Banks must report transactions over $10,000 as per Anti-Money Laundering Legislation. Various financial elements like checking accounts and traveler's checks fall under M1, while money market accounts are included in M2. Also, to make up a trillion dollars, you would need 100 million stacks of $10,000.

Step-by-step explanation:

Anti-Money Laundering Legislation requires banks to report cash transactions over the amount of $10,000. This is a measure to prevent money laundering by tracking large cash transactions that may indicate illegal activity.

Examples of M1 and M2 Money Supplies

  • Your $5,000 line of credit on your Bank of America card - Neither M1 nor M2, as it represents potential borrowing, not actual money.
  • $50 dollars' worth of traveler's checks you have not used yet - M1, because traveler's checks are a part of the money supply that is readily available for spending.
  • $1 in quarters in your pocket - M1, as it is physical currency.
  • $1200 in your checking account - M1, because funds in checking accounts are liquid and spendable on demand.
  • $2000 you have in a money market account - M2, as money market accounts are considered near money and are part of a broader money supply.

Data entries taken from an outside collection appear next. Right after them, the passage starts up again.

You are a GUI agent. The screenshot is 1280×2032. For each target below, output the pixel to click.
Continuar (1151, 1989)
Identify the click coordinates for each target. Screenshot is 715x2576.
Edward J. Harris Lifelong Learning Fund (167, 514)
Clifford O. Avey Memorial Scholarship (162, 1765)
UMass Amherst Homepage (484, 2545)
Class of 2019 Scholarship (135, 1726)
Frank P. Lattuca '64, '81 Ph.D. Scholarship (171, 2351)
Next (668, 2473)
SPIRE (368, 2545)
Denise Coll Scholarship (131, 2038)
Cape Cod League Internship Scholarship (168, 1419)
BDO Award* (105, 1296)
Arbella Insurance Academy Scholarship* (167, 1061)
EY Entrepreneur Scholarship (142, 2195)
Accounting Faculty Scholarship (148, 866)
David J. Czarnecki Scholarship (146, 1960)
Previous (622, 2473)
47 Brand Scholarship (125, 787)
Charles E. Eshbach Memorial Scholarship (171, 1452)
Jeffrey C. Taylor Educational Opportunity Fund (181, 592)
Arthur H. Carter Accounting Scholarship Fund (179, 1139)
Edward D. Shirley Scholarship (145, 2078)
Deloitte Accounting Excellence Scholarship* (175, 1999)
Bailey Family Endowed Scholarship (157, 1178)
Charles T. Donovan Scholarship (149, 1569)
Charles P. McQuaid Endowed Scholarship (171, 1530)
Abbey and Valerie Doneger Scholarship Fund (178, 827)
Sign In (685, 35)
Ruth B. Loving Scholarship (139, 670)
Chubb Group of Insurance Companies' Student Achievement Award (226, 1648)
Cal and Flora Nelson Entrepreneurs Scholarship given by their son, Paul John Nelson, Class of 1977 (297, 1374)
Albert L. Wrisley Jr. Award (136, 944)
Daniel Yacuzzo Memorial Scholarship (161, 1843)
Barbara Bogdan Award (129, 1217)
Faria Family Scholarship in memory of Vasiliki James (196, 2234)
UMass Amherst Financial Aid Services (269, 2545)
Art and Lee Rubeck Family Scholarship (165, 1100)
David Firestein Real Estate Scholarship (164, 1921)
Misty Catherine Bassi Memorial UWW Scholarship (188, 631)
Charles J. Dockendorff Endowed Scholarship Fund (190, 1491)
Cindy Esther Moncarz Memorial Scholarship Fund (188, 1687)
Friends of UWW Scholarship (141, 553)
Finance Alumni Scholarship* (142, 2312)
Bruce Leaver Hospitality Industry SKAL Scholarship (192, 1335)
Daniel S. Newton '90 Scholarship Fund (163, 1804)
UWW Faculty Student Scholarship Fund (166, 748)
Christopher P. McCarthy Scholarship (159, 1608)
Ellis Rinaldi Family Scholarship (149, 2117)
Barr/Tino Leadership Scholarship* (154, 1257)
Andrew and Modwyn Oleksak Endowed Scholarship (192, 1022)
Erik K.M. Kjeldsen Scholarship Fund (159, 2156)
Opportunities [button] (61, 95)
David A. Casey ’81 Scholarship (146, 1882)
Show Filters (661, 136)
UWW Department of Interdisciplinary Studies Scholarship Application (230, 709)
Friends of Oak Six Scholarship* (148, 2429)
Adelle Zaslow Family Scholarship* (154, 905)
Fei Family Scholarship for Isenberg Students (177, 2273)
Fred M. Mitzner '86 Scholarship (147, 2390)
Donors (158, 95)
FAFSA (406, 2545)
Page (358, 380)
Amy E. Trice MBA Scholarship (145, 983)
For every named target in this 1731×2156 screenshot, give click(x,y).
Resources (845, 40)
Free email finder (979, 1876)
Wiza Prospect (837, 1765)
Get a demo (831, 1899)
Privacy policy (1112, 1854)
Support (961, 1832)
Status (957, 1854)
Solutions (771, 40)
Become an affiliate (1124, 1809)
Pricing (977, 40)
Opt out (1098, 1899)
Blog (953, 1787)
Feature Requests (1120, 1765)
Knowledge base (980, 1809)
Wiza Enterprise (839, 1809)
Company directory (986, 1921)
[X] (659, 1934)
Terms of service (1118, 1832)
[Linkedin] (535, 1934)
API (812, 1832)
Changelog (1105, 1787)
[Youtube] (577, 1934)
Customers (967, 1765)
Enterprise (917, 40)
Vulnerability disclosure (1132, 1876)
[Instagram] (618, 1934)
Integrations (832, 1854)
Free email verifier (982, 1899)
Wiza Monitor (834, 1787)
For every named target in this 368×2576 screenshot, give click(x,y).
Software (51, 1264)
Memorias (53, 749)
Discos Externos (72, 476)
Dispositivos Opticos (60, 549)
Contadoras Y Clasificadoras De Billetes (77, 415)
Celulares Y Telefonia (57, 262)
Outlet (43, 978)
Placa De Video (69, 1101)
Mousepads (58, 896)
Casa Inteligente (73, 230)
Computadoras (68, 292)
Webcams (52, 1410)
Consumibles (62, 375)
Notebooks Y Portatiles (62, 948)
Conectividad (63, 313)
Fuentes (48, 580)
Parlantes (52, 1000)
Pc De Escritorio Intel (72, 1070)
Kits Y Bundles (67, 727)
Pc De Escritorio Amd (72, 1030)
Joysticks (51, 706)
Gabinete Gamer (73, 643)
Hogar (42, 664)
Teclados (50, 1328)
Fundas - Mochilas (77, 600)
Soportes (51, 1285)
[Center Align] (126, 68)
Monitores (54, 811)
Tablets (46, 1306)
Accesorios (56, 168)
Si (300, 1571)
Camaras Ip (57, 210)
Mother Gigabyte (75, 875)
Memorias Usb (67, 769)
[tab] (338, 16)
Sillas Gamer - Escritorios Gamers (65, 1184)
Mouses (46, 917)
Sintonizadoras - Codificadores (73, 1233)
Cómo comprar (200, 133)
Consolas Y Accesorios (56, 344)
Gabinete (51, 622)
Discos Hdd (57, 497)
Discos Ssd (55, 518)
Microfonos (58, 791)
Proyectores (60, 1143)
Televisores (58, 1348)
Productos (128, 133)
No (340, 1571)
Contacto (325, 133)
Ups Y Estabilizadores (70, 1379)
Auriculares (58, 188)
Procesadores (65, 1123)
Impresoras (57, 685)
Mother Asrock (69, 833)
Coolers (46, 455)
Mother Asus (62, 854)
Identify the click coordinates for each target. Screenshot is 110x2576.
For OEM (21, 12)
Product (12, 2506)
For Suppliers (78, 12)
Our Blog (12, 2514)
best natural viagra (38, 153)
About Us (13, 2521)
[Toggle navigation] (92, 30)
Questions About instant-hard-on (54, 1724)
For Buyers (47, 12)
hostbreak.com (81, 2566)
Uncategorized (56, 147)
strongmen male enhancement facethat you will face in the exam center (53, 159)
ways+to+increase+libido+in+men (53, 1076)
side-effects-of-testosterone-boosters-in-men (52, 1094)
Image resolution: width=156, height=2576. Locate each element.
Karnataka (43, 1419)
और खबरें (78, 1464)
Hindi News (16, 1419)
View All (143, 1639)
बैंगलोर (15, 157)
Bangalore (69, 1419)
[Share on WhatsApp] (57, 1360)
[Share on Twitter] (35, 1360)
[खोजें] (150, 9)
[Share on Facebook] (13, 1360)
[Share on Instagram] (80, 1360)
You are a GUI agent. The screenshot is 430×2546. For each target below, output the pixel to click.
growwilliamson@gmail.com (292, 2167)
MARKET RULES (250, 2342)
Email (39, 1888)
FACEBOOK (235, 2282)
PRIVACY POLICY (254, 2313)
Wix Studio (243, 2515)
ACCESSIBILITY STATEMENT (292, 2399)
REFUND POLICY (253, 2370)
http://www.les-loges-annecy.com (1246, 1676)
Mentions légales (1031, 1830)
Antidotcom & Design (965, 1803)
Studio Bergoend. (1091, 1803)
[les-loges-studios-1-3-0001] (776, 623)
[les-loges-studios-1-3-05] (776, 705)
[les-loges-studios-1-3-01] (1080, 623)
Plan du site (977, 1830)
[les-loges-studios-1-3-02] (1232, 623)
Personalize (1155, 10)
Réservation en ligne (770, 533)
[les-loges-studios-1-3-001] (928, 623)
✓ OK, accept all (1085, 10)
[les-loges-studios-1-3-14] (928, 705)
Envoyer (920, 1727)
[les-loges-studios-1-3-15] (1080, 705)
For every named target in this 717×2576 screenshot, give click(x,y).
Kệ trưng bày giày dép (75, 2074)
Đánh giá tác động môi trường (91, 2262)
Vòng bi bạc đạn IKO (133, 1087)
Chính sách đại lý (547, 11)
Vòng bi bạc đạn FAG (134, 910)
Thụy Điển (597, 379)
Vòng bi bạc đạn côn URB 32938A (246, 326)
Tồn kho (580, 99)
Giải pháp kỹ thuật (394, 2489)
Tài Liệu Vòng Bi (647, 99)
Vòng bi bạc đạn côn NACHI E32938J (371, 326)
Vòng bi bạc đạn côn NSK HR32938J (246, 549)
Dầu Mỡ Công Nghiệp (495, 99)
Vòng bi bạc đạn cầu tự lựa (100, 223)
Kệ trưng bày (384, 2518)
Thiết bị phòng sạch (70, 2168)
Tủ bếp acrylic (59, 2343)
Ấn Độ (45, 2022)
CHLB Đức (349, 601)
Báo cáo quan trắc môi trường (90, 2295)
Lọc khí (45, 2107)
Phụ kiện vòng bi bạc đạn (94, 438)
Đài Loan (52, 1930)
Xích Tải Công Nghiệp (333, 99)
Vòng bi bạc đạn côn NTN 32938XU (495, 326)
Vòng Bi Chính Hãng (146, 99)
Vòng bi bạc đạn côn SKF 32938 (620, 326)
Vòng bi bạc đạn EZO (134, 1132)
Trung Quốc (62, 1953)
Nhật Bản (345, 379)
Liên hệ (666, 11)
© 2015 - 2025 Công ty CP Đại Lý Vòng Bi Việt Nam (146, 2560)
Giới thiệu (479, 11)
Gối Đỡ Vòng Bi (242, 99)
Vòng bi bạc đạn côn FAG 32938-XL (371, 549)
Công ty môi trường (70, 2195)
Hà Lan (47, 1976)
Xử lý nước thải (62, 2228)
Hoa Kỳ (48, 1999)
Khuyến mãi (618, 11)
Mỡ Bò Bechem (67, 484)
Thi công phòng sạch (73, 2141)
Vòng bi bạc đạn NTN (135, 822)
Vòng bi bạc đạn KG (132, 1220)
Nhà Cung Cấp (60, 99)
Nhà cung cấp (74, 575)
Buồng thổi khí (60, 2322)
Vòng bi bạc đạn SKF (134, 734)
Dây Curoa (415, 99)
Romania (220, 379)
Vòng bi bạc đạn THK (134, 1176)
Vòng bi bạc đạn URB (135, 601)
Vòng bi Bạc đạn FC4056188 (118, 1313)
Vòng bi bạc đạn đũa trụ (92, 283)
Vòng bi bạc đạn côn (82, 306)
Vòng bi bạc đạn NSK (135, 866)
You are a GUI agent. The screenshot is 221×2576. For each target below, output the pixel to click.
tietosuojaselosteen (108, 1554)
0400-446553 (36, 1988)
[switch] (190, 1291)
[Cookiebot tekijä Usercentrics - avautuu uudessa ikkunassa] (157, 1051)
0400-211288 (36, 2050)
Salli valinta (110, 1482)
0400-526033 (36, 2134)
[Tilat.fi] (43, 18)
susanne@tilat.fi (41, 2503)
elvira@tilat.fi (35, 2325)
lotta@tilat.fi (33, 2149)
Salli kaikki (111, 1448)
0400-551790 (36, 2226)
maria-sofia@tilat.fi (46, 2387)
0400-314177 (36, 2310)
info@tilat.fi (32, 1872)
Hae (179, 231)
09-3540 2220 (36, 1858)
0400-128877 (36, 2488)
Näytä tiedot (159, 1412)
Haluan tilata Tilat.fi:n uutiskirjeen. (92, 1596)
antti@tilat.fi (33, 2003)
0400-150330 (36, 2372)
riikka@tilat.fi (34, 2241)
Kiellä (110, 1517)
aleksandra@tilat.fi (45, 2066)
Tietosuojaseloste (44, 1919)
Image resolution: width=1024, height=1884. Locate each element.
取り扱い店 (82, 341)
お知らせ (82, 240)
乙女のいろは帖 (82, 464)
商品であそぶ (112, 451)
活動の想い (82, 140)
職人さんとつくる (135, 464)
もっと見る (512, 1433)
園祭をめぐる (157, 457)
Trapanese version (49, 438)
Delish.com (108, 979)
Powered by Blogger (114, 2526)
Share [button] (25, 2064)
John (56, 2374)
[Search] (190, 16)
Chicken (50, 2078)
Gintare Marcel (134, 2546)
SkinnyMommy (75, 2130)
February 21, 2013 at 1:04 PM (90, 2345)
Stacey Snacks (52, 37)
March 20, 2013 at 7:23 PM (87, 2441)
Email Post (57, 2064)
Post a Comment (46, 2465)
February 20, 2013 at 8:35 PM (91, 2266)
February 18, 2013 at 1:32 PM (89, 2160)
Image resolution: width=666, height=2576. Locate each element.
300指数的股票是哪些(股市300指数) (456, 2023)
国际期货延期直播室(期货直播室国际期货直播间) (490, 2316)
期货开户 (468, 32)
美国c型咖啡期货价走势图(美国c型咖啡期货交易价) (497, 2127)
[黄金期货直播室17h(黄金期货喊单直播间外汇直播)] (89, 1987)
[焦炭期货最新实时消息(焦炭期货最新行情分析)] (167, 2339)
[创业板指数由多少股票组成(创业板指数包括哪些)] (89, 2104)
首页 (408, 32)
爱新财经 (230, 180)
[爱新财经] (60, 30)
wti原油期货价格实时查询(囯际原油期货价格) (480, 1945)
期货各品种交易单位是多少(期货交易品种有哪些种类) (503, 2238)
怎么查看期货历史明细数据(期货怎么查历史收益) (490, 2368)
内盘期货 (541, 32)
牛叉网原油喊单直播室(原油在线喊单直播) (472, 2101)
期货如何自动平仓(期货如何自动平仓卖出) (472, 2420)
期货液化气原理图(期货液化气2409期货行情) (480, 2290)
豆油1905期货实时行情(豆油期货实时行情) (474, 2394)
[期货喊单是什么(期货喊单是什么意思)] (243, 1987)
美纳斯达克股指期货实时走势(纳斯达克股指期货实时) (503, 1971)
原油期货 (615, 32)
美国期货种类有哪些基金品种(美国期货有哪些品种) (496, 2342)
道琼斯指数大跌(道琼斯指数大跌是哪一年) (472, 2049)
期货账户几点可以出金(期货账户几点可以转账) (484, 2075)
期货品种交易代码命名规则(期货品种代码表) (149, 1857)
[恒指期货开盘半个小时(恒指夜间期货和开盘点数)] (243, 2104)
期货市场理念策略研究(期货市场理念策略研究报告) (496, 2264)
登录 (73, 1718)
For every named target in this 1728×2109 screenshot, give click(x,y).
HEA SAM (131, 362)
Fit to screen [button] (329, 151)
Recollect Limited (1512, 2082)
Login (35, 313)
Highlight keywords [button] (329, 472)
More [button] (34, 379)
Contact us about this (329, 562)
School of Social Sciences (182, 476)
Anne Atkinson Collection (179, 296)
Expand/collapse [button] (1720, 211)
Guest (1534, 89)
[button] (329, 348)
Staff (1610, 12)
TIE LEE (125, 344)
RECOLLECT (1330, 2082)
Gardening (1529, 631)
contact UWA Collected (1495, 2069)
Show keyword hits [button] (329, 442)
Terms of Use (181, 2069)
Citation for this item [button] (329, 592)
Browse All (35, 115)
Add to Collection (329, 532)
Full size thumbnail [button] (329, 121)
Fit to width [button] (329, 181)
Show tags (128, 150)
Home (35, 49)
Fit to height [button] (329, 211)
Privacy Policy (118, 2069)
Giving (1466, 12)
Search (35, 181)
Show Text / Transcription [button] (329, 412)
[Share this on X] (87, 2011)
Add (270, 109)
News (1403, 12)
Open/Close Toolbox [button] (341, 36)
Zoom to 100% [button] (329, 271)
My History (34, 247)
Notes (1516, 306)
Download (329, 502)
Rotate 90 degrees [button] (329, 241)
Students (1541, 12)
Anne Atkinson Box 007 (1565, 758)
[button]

In a theoretical calculation to understand the magnitude of large numbers, if a bank stack contains one-hundred $100 bills worth $10,000, one would require 100 million such stacks to make up a trillion dollars.

T-Account Example for Humongous Bank

Considering Humongous Bank needs to hold 5% of its $20 million in reserves, the T-account after the first round of loans would show $1 million in reserves with the remaining $19 million loaned out.